Perhaps the more substantive disagreement is what fraction of the work is in which category. I see most but not all ongoing technical work as being in the first category, and I think you see almost all ongoing technical work as being in the second category. (I think you agreed that "publishing an analysis about what happens if a cosmic ray flips a bit" goes in the first category.)

Ya, I think this is the crux. Also, considerations like the cosmic ray flips a bit tend to force a lot of things into the second category when they otherwise wouldn't have been, although I'm not specifically worried about cosmic ray bit flips, since they seems sufficiently unlikely and easy to avoid.

(Luke says "AI-related" but my impression is that he mostly works on AGI governance not technical, and the link is definitely about governance not technical. I would not be at all surprised if proposed governance-related projects were much more heavily weighted towards the second category, and am only saying that technical safety research is mostly first-category.)

(Fair.)

The "cluelessness" intuition gets its force from having a strong and compelling upside story weighed against a strong and compelling downside story, I think.

This is actually what I'm thinking is happening, though (not like the firefighter example), but we aren't really talking much about the specifics. There might indeed be specific cases where I agree that we shouldn't be clueless if we worked through them, but I think there are important potential tradeoffs between incidental and agential s-risks, between s-risks and other existential risks, even between the same kinds of s-risks, etc., and there is a ton of uncertainty in the expected harm from these risks, so much that it's inappropriate to use a single distribution (without sensitivity analysis to "reasonable" distributions, and with this sensitivity analysis, things look ambiguous), similar to this example, and we're talking about "sweetening" one side or the other i, but that's totally swamped by our uncertainty.

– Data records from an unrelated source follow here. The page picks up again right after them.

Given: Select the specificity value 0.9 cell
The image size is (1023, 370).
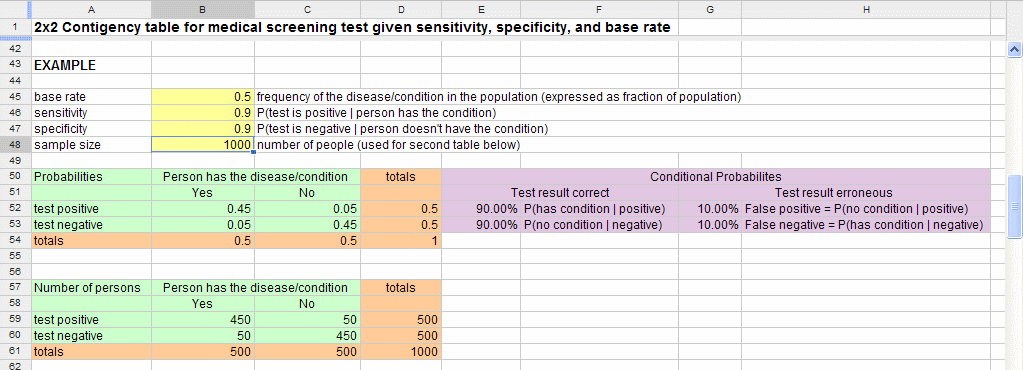Looking at the screenshot, I should (x=203, y=129).
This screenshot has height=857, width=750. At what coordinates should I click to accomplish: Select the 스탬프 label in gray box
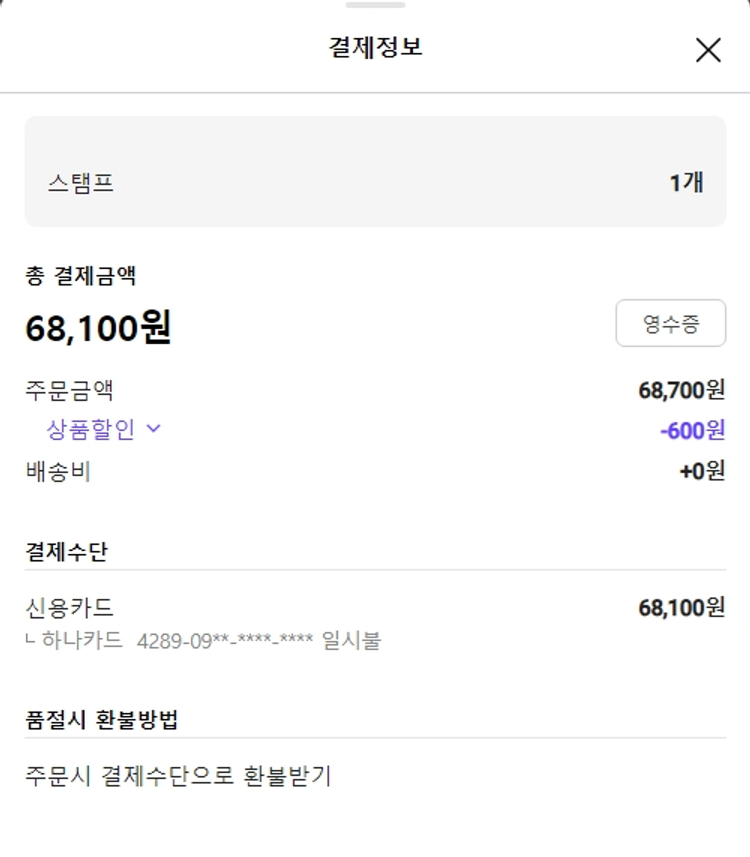(x=81, y=183)
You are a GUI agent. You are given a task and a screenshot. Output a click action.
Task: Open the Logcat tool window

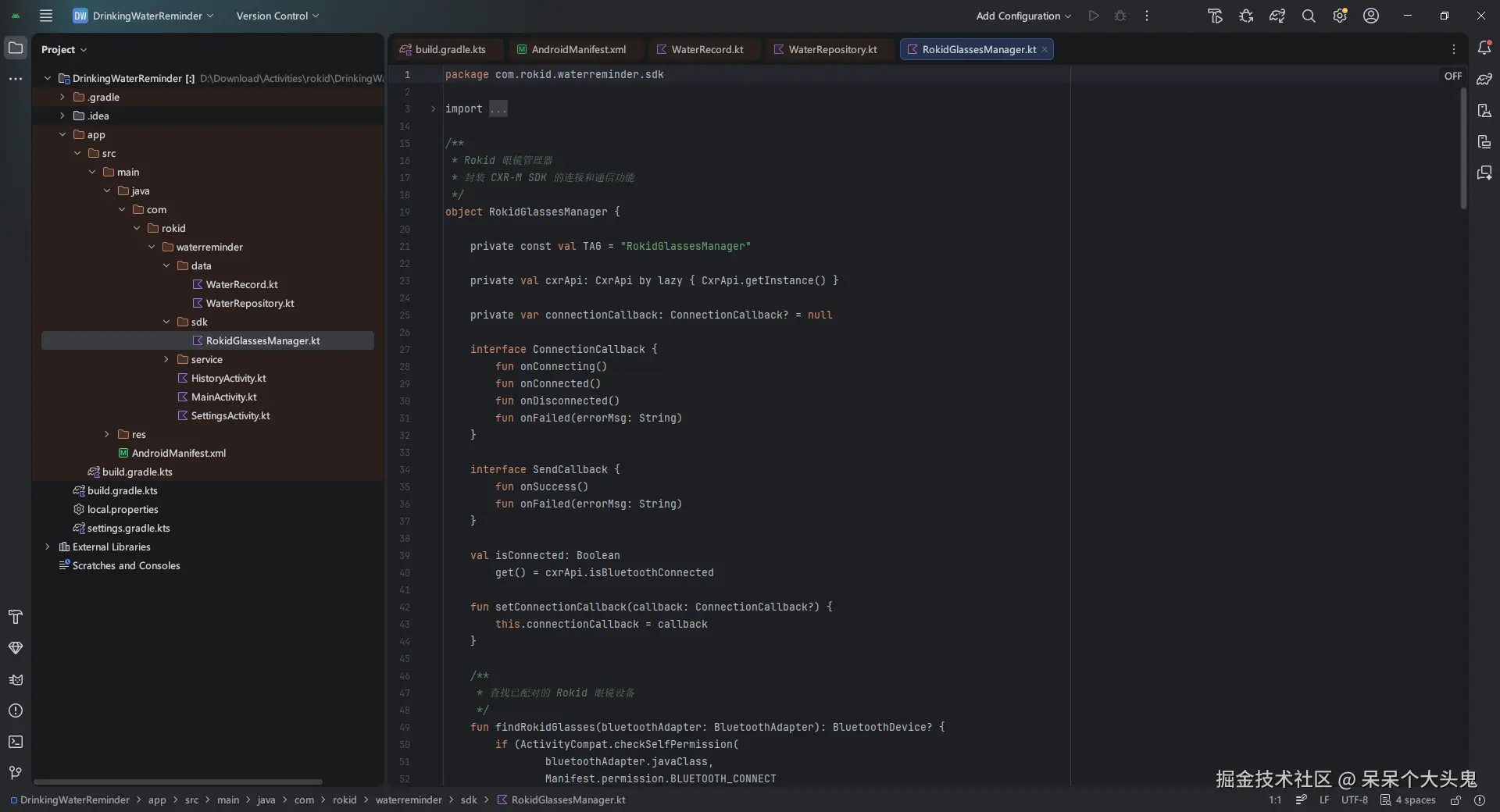[16, 679]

If the first-order effect of a project is "directly mitigating an important known s-risk", and the second-order effects of the same project are "I dunno, it's a complicated world, anything could happen", then I say we should absolutely do that project.

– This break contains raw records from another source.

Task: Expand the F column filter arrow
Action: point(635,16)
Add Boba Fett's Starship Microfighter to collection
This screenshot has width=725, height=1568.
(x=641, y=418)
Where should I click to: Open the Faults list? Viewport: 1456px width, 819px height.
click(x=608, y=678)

What I have in mind is more symmetric in upsides and downsides (or at least, I'm interested in hearing why people think it isn't in practice), and I don't really distinguish between effects by order*. My post points out potential reasons that I actually think could dominate. The standard I'm aiming for is "Could a reasonable person disagree?", and I default to believing a reasonable person could disagree when I point out such tradeoffs until we actually carefully work through them in detail and it turns out it's pretty unreasonable to disagree.

*Although thinking more about it now, I suppose longer chains are more fragile and likely to have unaccounted for effects going in the opposite direction, so maybe we ought to give them less weight, and maybe this solves the issue if we did this formally? I think ignoring higher-order effects is formally irrational using vNM rationality or stochastic dominance, although maybe fine in practice, if what we're actually doing is just an approximation of giving them far less weight with a skeptical prior and then they actually just get dominated completely by more direct effects.

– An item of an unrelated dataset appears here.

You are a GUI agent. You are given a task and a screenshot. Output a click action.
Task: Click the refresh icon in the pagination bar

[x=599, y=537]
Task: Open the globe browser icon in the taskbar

steve2152 @ 2021-10-07T20:34 (+5)

I don't really distinguish between effects by order*

I agree that direct and indirect effects of an action are fundamentally equally important (in this kind of outcome-focused context) and I hadn't intended to imply otherwise.

Vasco Grilo @ 2022-12-09T16:37 (+2)

Hi Steven,

I really appreciate the dartboard analogy! It helped me understand your view.

MichaelStJules @ 2021-10-03T21:19 (+3)

Related: Which World Gets Saved by trammell.